(Your assignment):
Scan the records for the word "agent". Copy each line that includes it.

(Supplied entries):
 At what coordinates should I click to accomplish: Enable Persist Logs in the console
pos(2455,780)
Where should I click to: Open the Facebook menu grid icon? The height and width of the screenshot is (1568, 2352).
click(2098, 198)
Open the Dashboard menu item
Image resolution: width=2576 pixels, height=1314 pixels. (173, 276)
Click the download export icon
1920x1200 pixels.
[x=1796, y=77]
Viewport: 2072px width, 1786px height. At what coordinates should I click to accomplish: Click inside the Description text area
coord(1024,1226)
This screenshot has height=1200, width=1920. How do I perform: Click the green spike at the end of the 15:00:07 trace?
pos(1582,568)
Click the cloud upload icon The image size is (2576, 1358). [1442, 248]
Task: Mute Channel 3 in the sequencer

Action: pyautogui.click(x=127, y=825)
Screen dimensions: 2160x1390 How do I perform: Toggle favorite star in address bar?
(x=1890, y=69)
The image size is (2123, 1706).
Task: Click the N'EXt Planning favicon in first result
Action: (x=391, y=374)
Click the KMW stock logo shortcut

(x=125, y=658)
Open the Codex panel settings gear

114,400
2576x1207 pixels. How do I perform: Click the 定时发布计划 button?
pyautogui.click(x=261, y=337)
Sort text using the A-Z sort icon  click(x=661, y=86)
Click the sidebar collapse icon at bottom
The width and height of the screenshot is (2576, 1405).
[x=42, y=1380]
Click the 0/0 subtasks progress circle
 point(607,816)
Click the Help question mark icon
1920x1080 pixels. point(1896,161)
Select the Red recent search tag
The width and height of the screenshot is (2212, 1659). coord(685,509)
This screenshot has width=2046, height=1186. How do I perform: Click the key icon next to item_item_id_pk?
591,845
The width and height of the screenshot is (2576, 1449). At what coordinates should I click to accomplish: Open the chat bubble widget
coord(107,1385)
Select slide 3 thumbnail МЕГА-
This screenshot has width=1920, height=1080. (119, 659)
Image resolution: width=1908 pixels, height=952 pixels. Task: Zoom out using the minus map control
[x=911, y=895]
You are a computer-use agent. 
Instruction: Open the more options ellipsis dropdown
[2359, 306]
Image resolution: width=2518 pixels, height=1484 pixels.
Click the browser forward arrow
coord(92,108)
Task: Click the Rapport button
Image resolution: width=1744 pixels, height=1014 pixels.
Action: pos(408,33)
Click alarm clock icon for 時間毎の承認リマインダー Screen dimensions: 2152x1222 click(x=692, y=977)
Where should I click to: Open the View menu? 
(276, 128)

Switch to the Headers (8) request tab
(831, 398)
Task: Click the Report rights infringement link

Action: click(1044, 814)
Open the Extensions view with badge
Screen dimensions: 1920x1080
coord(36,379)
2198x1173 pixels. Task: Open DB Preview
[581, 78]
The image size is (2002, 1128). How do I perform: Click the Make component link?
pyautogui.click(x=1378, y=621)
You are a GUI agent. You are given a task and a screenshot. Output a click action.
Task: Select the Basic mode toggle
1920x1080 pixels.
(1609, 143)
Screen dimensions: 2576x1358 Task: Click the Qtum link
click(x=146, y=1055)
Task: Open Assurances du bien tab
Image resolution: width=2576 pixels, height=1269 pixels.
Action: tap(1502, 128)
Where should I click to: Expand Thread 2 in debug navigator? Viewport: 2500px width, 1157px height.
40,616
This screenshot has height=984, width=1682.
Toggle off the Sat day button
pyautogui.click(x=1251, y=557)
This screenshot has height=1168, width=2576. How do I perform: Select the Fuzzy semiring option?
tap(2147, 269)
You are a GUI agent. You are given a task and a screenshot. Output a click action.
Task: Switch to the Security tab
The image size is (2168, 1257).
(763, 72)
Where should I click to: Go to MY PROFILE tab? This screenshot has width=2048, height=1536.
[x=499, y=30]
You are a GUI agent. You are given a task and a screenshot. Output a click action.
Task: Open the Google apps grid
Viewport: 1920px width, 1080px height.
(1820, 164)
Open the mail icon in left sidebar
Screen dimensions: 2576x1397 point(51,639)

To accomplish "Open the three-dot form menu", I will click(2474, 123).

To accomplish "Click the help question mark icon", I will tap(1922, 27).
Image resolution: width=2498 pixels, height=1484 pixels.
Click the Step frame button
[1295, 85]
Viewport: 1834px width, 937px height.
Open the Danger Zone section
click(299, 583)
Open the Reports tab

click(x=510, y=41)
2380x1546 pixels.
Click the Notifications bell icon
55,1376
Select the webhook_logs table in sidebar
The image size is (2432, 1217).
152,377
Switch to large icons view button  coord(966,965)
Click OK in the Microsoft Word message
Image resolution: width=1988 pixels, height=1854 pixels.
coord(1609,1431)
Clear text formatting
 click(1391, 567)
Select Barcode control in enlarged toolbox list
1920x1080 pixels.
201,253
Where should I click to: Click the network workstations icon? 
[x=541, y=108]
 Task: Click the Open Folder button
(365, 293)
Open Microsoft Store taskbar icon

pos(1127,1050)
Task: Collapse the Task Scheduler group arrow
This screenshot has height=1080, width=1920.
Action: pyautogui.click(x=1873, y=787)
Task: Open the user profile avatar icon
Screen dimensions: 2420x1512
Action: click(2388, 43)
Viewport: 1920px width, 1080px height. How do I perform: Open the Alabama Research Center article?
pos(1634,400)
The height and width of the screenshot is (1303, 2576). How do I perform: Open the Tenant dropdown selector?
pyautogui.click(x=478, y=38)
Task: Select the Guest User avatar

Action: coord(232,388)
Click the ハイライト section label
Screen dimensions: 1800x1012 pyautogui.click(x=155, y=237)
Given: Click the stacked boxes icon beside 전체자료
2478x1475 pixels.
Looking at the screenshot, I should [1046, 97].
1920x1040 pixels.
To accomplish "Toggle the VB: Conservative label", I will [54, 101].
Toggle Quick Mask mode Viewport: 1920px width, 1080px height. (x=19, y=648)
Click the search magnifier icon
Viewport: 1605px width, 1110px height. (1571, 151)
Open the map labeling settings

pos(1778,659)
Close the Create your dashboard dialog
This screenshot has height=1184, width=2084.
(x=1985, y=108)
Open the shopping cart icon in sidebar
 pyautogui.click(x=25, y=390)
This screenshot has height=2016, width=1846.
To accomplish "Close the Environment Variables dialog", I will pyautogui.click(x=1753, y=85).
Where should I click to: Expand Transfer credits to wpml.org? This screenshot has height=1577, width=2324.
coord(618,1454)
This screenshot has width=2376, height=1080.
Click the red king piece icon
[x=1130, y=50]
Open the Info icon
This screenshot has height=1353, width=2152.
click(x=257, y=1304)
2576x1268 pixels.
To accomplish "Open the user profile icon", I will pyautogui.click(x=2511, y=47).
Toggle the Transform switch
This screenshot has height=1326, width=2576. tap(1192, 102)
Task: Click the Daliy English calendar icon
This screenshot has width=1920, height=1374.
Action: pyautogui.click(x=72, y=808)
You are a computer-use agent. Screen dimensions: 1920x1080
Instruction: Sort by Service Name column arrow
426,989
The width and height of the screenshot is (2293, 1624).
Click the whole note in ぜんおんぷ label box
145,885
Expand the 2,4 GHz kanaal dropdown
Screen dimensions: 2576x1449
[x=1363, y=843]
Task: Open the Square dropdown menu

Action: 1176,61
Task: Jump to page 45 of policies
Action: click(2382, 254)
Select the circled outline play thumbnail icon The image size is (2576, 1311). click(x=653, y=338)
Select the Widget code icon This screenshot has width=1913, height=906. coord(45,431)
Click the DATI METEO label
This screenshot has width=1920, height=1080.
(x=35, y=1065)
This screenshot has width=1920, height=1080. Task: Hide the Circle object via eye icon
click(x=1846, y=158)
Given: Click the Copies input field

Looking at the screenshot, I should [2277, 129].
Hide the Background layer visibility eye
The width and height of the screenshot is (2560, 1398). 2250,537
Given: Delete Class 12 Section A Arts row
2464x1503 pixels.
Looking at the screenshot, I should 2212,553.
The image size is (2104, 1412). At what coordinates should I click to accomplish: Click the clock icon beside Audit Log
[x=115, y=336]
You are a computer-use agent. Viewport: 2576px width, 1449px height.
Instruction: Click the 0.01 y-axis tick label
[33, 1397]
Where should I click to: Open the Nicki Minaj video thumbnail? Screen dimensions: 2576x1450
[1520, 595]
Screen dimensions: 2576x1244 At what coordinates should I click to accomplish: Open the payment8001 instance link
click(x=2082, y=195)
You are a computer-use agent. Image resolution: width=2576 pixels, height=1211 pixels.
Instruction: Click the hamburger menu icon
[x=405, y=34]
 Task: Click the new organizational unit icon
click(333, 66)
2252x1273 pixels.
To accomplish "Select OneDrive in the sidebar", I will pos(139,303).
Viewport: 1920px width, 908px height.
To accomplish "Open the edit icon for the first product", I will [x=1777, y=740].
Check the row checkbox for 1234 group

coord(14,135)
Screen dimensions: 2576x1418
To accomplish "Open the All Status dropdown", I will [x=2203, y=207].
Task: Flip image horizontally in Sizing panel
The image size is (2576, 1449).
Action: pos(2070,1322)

(Response below):
You are a computer-use agent. 
You are a GUI agent. You are given a task and a screenshot. Output a click action.
You are a GUI agent. You are given a task and a screenshot. Output a click action.
You are a GUI agent. You are given a task and a screenshot. Output a click action.
You are a computer-use agent. Screen dimensions: 1920x1080
You are a computer-use agent. Viewport: 2576px width, 1449px height.
You are a computer-use agent. Image resolution: width=2576 pixels, height=1211 pixels.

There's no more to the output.